TASK DIRECTIONS:
Count how many lines of the data below contain the word "accomplish". Reply with the number alone.

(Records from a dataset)
□ □ □ □ □ □ □
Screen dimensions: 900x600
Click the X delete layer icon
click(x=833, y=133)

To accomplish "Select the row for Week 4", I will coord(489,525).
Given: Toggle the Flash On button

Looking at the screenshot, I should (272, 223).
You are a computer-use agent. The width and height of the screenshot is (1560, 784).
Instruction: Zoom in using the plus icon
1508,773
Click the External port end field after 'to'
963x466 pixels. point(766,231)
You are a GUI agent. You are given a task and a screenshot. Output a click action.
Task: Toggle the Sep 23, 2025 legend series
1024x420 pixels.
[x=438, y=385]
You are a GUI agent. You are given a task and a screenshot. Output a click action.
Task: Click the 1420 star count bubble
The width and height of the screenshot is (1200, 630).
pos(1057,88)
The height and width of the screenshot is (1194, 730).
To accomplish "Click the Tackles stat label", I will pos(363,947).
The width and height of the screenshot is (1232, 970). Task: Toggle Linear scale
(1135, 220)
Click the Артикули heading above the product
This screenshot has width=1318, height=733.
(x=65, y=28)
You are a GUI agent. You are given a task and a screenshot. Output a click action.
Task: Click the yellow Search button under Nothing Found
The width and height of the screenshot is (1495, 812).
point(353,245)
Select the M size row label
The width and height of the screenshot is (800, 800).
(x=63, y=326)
□ □ □ □ □ □ □
RESULT FOR THIS TASK:
2